Task to carry out |
Can you copy out the material below, renaming every "GUI agent" to "screen agent" and leaving everything else unchanged?

Data provided |
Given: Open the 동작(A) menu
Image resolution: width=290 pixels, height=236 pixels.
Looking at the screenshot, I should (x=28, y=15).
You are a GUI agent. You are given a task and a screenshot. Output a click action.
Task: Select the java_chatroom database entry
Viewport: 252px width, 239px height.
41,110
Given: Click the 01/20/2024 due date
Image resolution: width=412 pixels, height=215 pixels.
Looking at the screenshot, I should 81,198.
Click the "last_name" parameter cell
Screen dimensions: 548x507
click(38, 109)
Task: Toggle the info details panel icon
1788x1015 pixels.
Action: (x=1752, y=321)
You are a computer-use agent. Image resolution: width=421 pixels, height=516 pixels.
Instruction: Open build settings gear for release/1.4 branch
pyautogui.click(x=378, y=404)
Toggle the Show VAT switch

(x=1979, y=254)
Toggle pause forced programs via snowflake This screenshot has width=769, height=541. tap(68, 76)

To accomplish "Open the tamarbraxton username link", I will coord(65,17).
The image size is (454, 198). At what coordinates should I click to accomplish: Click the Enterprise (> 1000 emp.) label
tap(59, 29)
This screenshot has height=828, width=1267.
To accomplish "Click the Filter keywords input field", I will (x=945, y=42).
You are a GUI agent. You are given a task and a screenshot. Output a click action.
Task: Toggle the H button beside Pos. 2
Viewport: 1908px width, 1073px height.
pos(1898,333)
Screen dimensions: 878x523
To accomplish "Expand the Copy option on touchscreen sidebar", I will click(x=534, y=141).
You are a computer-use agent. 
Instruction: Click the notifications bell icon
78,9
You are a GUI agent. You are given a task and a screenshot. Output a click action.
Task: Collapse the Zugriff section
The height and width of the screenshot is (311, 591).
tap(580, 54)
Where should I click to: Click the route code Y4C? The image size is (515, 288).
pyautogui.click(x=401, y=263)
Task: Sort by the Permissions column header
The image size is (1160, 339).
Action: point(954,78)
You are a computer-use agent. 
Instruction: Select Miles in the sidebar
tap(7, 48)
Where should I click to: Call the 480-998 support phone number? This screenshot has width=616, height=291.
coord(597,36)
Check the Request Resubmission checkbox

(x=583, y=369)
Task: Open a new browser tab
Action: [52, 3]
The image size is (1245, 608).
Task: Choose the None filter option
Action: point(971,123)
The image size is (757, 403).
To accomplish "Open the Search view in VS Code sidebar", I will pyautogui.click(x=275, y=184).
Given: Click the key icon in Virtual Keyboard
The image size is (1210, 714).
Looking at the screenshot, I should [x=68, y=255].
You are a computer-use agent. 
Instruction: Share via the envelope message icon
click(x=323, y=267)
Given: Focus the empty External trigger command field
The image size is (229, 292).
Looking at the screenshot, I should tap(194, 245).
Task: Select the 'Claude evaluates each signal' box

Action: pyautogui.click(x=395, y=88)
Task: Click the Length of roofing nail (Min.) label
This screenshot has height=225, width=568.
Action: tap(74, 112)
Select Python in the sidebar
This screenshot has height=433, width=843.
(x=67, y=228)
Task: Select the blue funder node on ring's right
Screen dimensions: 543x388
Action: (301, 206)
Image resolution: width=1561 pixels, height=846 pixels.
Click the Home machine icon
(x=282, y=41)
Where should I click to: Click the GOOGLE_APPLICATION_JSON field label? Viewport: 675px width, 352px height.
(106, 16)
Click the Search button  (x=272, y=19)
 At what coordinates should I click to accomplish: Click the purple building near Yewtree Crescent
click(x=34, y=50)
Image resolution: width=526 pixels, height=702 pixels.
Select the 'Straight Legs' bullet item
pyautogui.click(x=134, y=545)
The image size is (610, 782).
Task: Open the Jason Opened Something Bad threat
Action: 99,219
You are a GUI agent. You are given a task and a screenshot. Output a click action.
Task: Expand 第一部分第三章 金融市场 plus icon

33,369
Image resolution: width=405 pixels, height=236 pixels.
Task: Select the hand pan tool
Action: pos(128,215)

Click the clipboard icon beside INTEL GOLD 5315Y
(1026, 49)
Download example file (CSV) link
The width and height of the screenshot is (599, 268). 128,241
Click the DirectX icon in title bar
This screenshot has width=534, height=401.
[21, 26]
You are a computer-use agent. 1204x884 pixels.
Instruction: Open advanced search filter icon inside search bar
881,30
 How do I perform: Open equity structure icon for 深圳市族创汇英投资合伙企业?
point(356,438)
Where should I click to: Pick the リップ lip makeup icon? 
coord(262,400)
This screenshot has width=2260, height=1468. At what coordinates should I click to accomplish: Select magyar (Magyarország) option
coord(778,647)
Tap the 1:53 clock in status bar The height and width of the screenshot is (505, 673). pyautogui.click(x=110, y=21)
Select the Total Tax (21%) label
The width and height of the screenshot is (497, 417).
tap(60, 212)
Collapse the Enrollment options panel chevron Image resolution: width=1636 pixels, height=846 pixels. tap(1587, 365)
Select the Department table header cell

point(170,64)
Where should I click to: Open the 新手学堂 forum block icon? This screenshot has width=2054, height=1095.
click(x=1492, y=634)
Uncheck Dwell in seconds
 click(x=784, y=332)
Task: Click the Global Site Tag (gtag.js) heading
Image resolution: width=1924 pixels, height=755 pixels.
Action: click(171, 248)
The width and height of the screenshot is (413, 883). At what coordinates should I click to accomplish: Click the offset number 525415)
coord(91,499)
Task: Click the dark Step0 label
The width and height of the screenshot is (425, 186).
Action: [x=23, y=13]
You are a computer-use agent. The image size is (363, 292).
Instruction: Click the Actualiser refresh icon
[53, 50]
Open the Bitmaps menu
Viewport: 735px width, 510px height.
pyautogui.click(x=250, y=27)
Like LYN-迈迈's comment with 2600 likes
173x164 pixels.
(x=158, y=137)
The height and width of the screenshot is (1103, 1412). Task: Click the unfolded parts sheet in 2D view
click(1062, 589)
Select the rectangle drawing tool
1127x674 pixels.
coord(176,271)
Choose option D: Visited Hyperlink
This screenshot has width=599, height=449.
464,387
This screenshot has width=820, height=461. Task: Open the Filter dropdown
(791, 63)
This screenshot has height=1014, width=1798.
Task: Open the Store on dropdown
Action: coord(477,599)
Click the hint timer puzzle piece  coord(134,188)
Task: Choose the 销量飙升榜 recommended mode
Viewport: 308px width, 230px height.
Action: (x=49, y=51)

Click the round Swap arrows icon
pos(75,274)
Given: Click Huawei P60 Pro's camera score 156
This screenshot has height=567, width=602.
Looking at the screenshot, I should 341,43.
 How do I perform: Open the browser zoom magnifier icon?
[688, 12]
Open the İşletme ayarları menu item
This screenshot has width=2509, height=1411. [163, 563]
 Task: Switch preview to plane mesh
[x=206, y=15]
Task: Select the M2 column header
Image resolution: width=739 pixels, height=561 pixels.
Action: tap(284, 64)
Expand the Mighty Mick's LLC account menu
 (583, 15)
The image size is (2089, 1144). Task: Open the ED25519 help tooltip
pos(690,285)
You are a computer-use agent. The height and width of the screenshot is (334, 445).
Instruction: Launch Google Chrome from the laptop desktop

Final result |
Given: Open the 동작(A) menu
Image resolution: width=290 pixels, height=236 pixels.
Looking at the screenshot, I should (x=28, y=15).
You are a screen agent. You are given a task and a screenshot. Output a click action.
Task: Select the java_chatroom database entry
Viewport: 252px width, 239px height.
41,110
Given: Click the 01/20/2024 due date
Image resolution: width=412 pixels, height=215 pixels.
Looking at the screenshot, I should 81,198.
Click the "last_name" parameter cell
Screen dimensions: 548x507
click(38, 109)
Task: Toggle the info details panel icon
1788x1015 pixels.
Action: (x=1752, y=321)
You are a computer-use agent. Image resolution: width=421 pixels, height=516 pixels.
Instruction: Open build settings gear for release/1.4 branch
pyautogui.click(x=378, y=404)
Toggle the Show VAT switch

(x=1979, y=254)
Toggle pause forced programs via snowflake This screenshot has width=769, height=541. tap(68, 76)

To accomplish "Open the tamarbraxton username link", I will coord(65,17).
The image size is (454, 198). At what coordinates should I click to accomplish: Click the Enterprise (> 1000 emp.) label
tap(59, 29)
This screenshot has height=828, width=1267.
To accomplish "Click the Filter keywords input field", I will (x=945, y=42).
You are a screen agent. You are given a task and a screenshot. Output a click action.
Task: Toggle the H button beside Pos. 2
Viewport: 1908px width, 1073px height.
pos(1898,333)
Screen dimensions: 878x523
To accomplish "Expand the Copy option on touchscreen sidebar", I will click(x=534, y=141).
You are a computer-use agent. 
Instruction: Click the notifications bell icon
78,9
You are a screen agent. You are given a task and a screenshot. Output a click action.
Task: Collapse the Zugriff section
The height and width of the screenshot is (311, 591).
tap(580, 54)
Where should I click to: Click the route code Y4C? The image size is (515, 288).
pyautogui.click(x=401, y=263)
Task: Sort by the Permissions column header
The image size is (1160, 339).
Action: point(954,78)
You are a computer-use agent. 
Instruction: Select Miles in the sidebar
tap(7, 48)
Where should I click to: Call the 480-998 support phone number? This screenshot has width=616, height=291.
coord(597,36)
Check the Request Resubmission checkbox

(x=583, y=369)
Task: Open a new browser tab
Action: [52, 3]
The image size is (1245, 608).
Task: Choose the None filter option
Action: point(971,123)
The image size is (757, 403).
To accomplish "Open the Search view in VS Code sidebar", I will pyautogui.click(x=275, y=184).
Given: Click the key icon in Virtual Keyboard
The image size is (1210, 714).
Looking at the screenshot, I should [x=68, y=255].
You are a computer-use agent. 
Instruction: Share via the envelope message icon
click(x=323, y=267)
Given: Focus the empty External trigger command field
The image size is (229, 292).
Looking at the screenshot, I should tap(194, 245).
Task: Select the 'Claude evaluates each signal' box

Action: pyautogui.click(x=395, y=88)
Task: Click the Length of roofing nail (Min.) label
This screenshot has height=225, width=568.
Action: tap(74, 112)
Select Python in the sidebar
This screenshot has height=433, width=843.
(x=67, y=228)
Task: Select the blue funder node on ring's right
Screen dimensions: 543x388
Action: (301, 206)
Image resolution: width=1561 pixels, height=846 pixels.
Click the Home machine icon
(x=282, y=41)
Where should I click to: Click the GOOGLE_APPLICATION_JSON field label? Viewport: 675px width, 352px height.
(106, 16)
Click the Search button  (x=272, y=19)
 At what coordinates should I click to accomplish: Click the purple building near Yewtree Crescent
click(x=34, y=50)
Image resolution: width=526 pixels, height=702 pixels.
Select the 'Straight Legs' bullet item
pyautogui.click(x=134, y=545)
The image size is (610, 782).
Task: Open the Jason Opened Something Bad threat
Action: 99,219
You are a screen agent. You are given a task and a screenshot. Output a click action.
Task: Expand 第一部分第三章 金融市场 plus icon

33,369
Image resolution: width=405 pixels, height=236 pixels.
Task: Select the hand pan tool
Action: pos(128,215)

Click the clipboard icon beside INTEL GOLD 5315Y
(1026, 49)
Download example file (CSV) link
The width and height of the screenshot is (599, 268). 128,241
Click the DirectX icon in title bar
This screenshot has width=534, height=401.
[21, 26]
You are a computer-use agent. 1204x884 pixels.
Instruction: Open advanced search filter icon inside search bar
881,30
 How do I perform: Open equity structure icon for 深圳市族创汇英投资合伙企业?
point(356,438)
Where should I click to: Pick the リップ lip makeup icon? 
coord(262,400)
This screenshot has width=2260, height=1468. At what coordinates should I click to accomplish: Select magyar (Magyarország) option
coord(778,647)
Tap the 1:53 clock in status bar The height and width of the screenshot is (505, 673). pyautogui.click(x=110, y=21)
Select the Total Tax (21%) label
The width and height of the screenshot is (497, 417).
tap(60, 212)
Collapse the Enrollment options panel chevron Image resolution: width=1636 pixels, height=846 pixels. tap(1587, 365)
Select the Department table header cell

point(170,64)
Where should I click to: Open the 新手学堂 forum block icon? This screenshot has width=2054, height=1095.
click(x=1492, y=634)
Uncheck Dwell in seconds
 click(x=784, y=332)
Task: Click the Global Site Tag (gtag.js) heading
Image resolution: width=1924 pixels, height=755 pixels.
Action: click(171, 248)
The width and height of the screenshot is (413, 883). At what coordinates should I click to accomplish: Click the offset number 525415)
coord(91,499)
Task: Click the dark Step0 label
The width and height of the screenshot is (425, 186).
Action: [x=23, y=13]
You are a computer-use agent. The image size is (363, 292).
Instruction: Click the Actualiser refresh icon
[53, 50]
Open the Bitmaps menu
Viewport: 735px width, 510px height.
pyautogui.click(x=250, y=27)
Like LYN-迈迈's comment with 2600 likes
173x164 pixels.
(x=158, y=137)
The height and width of the screenshot is (1103, 1412). Task: Click the unfolded parts sheet in 2D view
click(1062, 589)
Select the rectangle drawing tool
1127x674 pixels.
coord(176,271)
Choose option D: Visited Hyperlink
This screenshot has width=599, height=449.
464,387
This screenshot has width=820, height=461. Task: Open the Filter dropdown
(791, 63)
This screenshot has height=1014, width=1798.
Task: Open the Store on dropdown
Action: coord(477,599)
Click the hint timer puzzle piece  coord(134,188)
Task: Choose the 销量飙升榜 recommended mode
Viewport: 308px width, 230px height.
Action: (x=49, y=51)

Click the round Swap arrows icon
pos(75,274)
Given: Click Huawei P60 Pro's camera score 156
This screenshot has height=567, width=602.
Looking at the screenshot, I should 341,43.
 How do I perform: Open the browser zoom magnifier icon?
[688, 12]
Open the İşletme ayarları menu item
This screenshot has width=2509, height=1411. [163, 563]
 Task: Switch preview to plane mesh
[x=206, y=15]
Task: Select the M2 column header
Image resolution: width=739 pixels, height=561 pixels.
Action: tap(284, 64)
Expand the Mighty Mick's LLC account menu
 (583, 15)
The image size is (2089, 1144). Task: Open the ED25519 help tooltip
pos(690,285)
You are a computer-use agent. The height and width of the screenshot is (334, 445).
Instruction: Launch Google Chrome from the laptop desktop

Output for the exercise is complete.